— Work item —
A complete and exact copy of the data below is required.

— Records provided —

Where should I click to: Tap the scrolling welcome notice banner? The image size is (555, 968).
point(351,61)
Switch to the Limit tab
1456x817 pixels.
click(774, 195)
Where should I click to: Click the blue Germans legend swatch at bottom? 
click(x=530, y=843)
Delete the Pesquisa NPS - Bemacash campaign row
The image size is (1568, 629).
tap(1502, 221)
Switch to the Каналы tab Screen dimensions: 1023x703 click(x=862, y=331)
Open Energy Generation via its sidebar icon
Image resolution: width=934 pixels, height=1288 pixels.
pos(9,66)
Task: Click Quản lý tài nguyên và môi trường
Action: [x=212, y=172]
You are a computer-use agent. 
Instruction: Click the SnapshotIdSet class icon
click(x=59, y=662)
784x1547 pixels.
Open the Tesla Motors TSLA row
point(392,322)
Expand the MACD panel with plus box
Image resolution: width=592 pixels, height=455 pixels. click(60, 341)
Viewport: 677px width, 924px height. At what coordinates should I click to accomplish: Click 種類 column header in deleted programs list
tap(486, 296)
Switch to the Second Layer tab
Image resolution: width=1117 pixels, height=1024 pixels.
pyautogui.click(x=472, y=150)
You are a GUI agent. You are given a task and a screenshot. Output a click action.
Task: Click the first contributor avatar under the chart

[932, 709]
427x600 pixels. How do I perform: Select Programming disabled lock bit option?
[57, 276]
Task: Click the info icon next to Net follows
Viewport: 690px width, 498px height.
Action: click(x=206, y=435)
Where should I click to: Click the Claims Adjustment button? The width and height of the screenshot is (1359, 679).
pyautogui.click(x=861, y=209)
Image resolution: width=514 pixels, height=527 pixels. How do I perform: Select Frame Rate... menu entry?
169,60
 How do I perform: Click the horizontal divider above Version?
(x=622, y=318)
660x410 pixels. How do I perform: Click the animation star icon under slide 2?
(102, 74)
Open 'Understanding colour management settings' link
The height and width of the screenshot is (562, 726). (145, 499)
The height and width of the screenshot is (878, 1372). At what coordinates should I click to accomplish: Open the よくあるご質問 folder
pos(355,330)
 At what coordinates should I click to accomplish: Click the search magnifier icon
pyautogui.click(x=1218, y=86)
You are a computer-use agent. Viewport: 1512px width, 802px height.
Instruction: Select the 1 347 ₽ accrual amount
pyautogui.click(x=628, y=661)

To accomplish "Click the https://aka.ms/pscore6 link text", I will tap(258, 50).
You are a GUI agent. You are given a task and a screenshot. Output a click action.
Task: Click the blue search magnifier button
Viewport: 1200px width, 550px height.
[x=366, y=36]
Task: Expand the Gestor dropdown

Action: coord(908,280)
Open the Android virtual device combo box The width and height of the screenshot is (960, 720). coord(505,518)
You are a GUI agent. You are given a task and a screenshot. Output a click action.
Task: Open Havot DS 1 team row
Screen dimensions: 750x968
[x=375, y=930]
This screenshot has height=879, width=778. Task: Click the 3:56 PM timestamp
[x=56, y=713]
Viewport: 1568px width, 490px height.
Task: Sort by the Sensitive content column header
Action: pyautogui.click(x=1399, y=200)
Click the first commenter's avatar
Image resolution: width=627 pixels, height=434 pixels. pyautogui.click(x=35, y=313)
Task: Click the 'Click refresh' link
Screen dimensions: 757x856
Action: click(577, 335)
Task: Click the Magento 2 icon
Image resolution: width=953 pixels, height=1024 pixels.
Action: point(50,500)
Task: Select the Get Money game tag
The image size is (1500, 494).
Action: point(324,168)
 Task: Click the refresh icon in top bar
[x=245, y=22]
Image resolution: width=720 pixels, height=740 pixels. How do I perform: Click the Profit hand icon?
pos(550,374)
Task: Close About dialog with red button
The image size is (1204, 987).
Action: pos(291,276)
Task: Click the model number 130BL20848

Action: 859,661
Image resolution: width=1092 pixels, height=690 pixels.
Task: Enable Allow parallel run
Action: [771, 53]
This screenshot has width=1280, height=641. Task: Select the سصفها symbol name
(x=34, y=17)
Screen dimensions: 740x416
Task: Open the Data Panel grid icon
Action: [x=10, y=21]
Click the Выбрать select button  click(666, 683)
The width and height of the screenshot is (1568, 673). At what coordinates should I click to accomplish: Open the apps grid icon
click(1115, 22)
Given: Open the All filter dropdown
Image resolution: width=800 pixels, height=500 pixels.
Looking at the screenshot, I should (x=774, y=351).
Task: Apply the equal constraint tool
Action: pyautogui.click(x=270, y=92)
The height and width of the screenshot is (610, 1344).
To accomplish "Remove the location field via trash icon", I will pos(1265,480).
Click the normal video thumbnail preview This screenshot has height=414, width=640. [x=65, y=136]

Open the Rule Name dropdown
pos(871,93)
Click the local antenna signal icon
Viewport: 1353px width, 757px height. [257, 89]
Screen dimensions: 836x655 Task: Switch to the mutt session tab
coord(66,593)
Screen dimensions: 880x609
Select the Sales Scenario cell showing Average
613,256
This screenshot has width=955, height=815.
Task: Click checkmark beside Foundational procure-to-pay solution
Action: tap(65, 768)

— Exercise solution —
Where should I click to: Tap the scrolling welcome notice banner? The image size is (555, 968).
point(351,61)
Switch to the Limit tab
1456x817 pixels.
click(774, 195)
Where should I click to: Click the blue Germans legend swatch at bottom? 
click(x=530, y=843)
Delete the Pesquisa NPS - Bemacash campaign row
The image size is (1568, 629).
tap(1502, 221)
Switch to the Каналы tab Screen dimensions: 1023x703 click(x=862, y=331)
Open Energy Generation via its sidebar icon
Image resolution: width=934 pixels, height=1288 pixels.
pos(9,66)
Task: Click Quản lý tài nguyên và môi trường
Action: [x=212, y=172]
You are a computer-use agent. 
Instruction: Click the SnapshotIdSet class icon
click(x=59, y=662)
784x1547 pixels.
Open the Tesla Motors TSLA row
point(392,322)
Expand the MACD panel with plus box
Image resolution: width=592 pixels, height=455 pixels. click(60, 341)
Viewport: 677px width, 924px height. At what coordinates should I click to accomplish: Click 種類 column header in deleted programs list
tap(486, 296)
Switch to the Second Layer tab
Image resolution: width=1117 pixels, height=1024 pixels.
pyautogui.click(x=472, y=150)
You are a GUI agent. You are given a task and a screenshot. Output a click action.
Task: Click the first contributor avatar under the chart

[932, 709]
427x600 pixels. How do I perform: Select Programming disabled lock bit option?
[57, 276]
Task: Click the info icon next to Net follows
Viewport: 690px width, 498px height.
Action: click(x=206, y=435)
Where should I click to: Click the Claims Adjustment button? The width and height of the screenshot is (1359, 679).
pyautogui.click(x=861, y=209)
Image resolution: width=514 pixels, height=527 pixels. How do I perform: Select Frame Rate... menu entry?
169,60
 How do I perform: Click the horizontal divider above Version?
(x=622, y=318)
660x410 pixels. How do I perform: Click the animation star icon under slide 2?
(102, 74)
Open 'Understanding colour management settings' link
The height and width of the screenshot is (562, 726). (145, 499)
The height and width of the screenshot is (878, 1372). At what coordinates should I click to accomplish: Open the よくあるご質問 folder
pos(355,330)
 At what coordinates should I click to accomplish: Click the search magnifier icon
pyautogui.click(x=1218, y=86)
You are a computer-use agent. Viewport: 1512px width, 802px height.
Instruction: Select the 1 347 ₽ accrual amount
pyautogui.click(x=628, y=661)

To accomplish "Click the https://aka.ms/pscore6 link text", I will tap(258, 50).
You are a GUI agent. You are given a task and a screenshot. Output a click action.
Task: Click the blue search magnifier button
Viewport: 1200px width, 550px height.
[x=366, y=36]
Task: Expand the Gestor dropdown

Action: coord(908,280)
Open the Android virtual device combo box The width and height of the screenshot is (960, 720). coord(505,518)
You are a GUI agent. You are given a task and a screenshot. Output a click action.
Task: Open Havot DS 1 team row
Screen dimensions: 750x968
[x=375, y=930]
This screenshot has height=879, width=778. Task: Click the 3:56 PM timestamp
[x=56, y=713]
Viewport: 1568px width, 490px height.
Task: Sort by the Sensitive content column header
Action: pyautogui.click(x=1399, y=200)
Click the first commenter's avatar
Image resolution: width=627 pixels, height=434 pixels. pyautogui.click(x=35, y=313)
Task: Click the 'Click refresh' link
Screen dimensions: 757x856
Action: click(577, 335)
Task: Click the Magento 2 icon
Image resolution: width=953 pixels, height=1024 pixels.
Action: point(50,500)
Task: Select the Get Money game tag
The image size is (1500, 494).
Action: point(324,168)
 Task: Click the refresh icon in top bar
[x=245, y=22]
Image resolution: width=720 pixels, height=740 pixels. How do I perform: Click the Profit hand icon?
pos(550,374)
Task: Close About dialog with red button
The image size is (1204, 987).
Action: pos(291,276)
Task: Click the model number 130BL20848

Action: 859,661
Image resolution: width=1092 pixels, height=690 pixels.
Task: Enable Allow parallel run
Action: [771, 53]
This screenshot has width=1280, height=641. Task: Select the سصفها symbol name
(x=34, y=17)
Screen dimensions: 740x416
Task: Open the Data Panel grid icon
Action: [x=10, y=21]
Click the Выбрать select button  click(666, 683)
The width and height of the screenshot is (1568, 673). At what coordinates should I click to accomplish: Open the apps grid icon
click(1115, 22)
Given: Open the All filter dropdown
Image resolution: width=800 pixels, height=500 pixels.
Looking at the screenshot, I should (x=774, y=351).
Task: Apply the equal constraint tool
Action: pyautogui.click(x=270, y=92)
The height and width of the screenshot is (610, 1344).
To accomplish "Remove the location field via trash icon", I will pos(1265,480).
Click the normal video thumbnail preview This screenshot has height=414, width=640. [x=65, y=136]

Open the Rule Name dropdown
pos(871,93)
Click the local antenna signal icon
Viewport: 1353px width, 757px height. [257, 89]
Screen dimensions: 836x655 Task: Switch to the mutt session tab
coord(66,593)
Screen dimensions: 880x609
Select the Sales Scenario cell showing Average
613,256
This screenshot has width=955, height=815.
Task: Click checkmark beside Foundational procure-to-pay solution
Action: tap(65, 768)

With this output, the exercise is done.